How to Pop that Bad Boy (or Girl)
If a blister isn’t too painful and isn’t preventing you from walking, then it’s best to keep it intact to help prevent risk of infection (besides, blisters are pretty good at healing themselves when left alone). Cover small blisters with an adhesive bandage, and large ones with a porous, plastic-coated gauze pad (so the blister can breathe).
If popping looks to be the best course of action, always check for potential signs of infection before touching a blister (Call up your doc if the blister is secreting yellow or green pus, if the area becomes increasingly swollen or inflamed, or if you have any other reason to think it could be infected). If there are no signs of infection, follow these steps to pop blisters safely on your own:
- Wash your hands.
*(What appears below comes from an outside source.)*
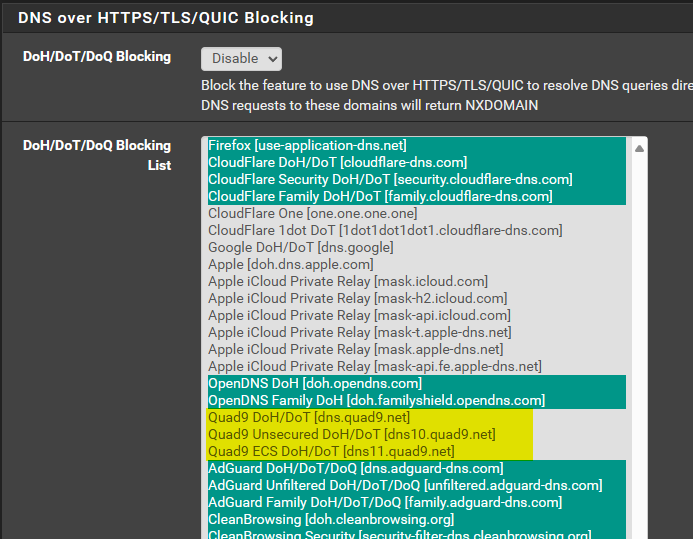
Task: Select AdGuard Unfiltered DoH/DoT/DoQ entry
Action: [x=417, y=486]
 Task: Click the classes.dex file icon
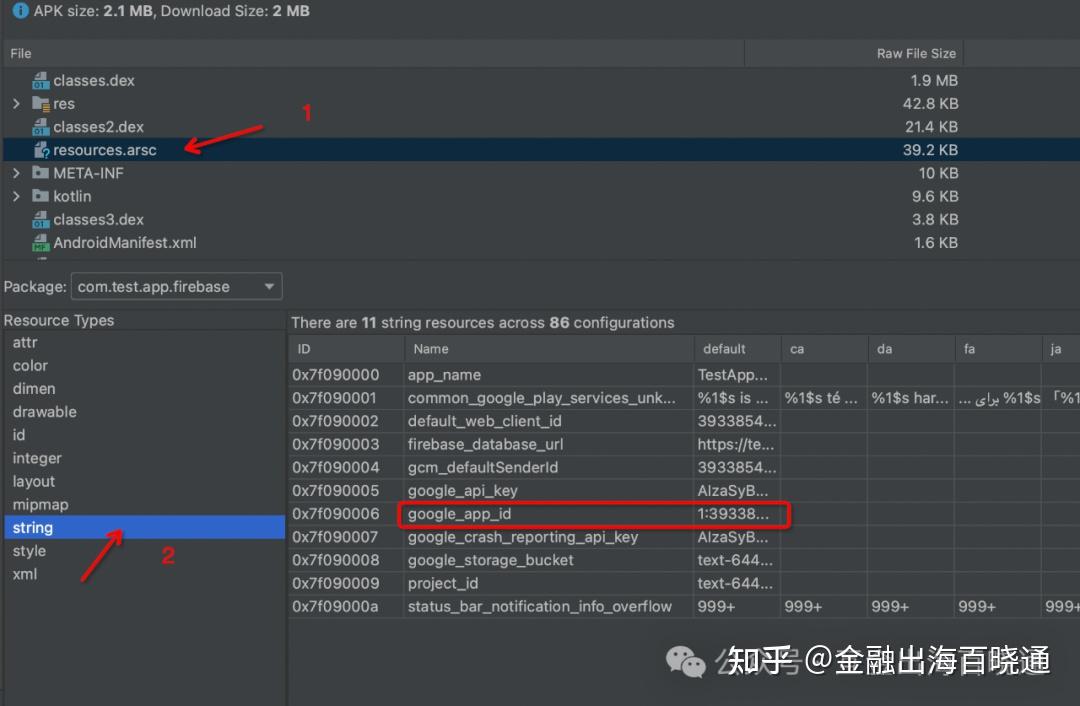(x=40, y=80)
Don’t skimp on the water and soap!
- Clean the blister. Use a clean swab with water and soap, rubbing alcohol, or iodine.
- Sterilize a needle (a small, sharp needle or a pin should do it—nothing fancy). Use rubbing alcohol and a clean swab or pad.
- Take a deep breath. Try not to freak out about poking yourself with a needle.
- Puncture the side of the blister in several spots. Aim for spots close to the blister’s edge. Soak up the draining fluid with a clean piece of cotton or gauze.
- Apply antibiotic ointment. Then place gauze and/or an adhesive bandage over the area (think of it as a construction site—you want that whole section quarantined). Secure gauze with medical tape.
- Wait a few (2-3) days. Then cut away and remove the dead skin (Use sterilized scissors or tweezers and rubbing alcohol to keep the area clean.).
- Repeat step no. 6. Apply more antibiotic ointment and bandage again until healed.
While there may be more than one way to get a blister, there are at least as many ways to prevent and treat them. Don’t get discouraged if one pops up early on in your running career—just assess the issue (stat!), find a preventative method that works for you, and get back on the roads when the skin is healed and free from pain.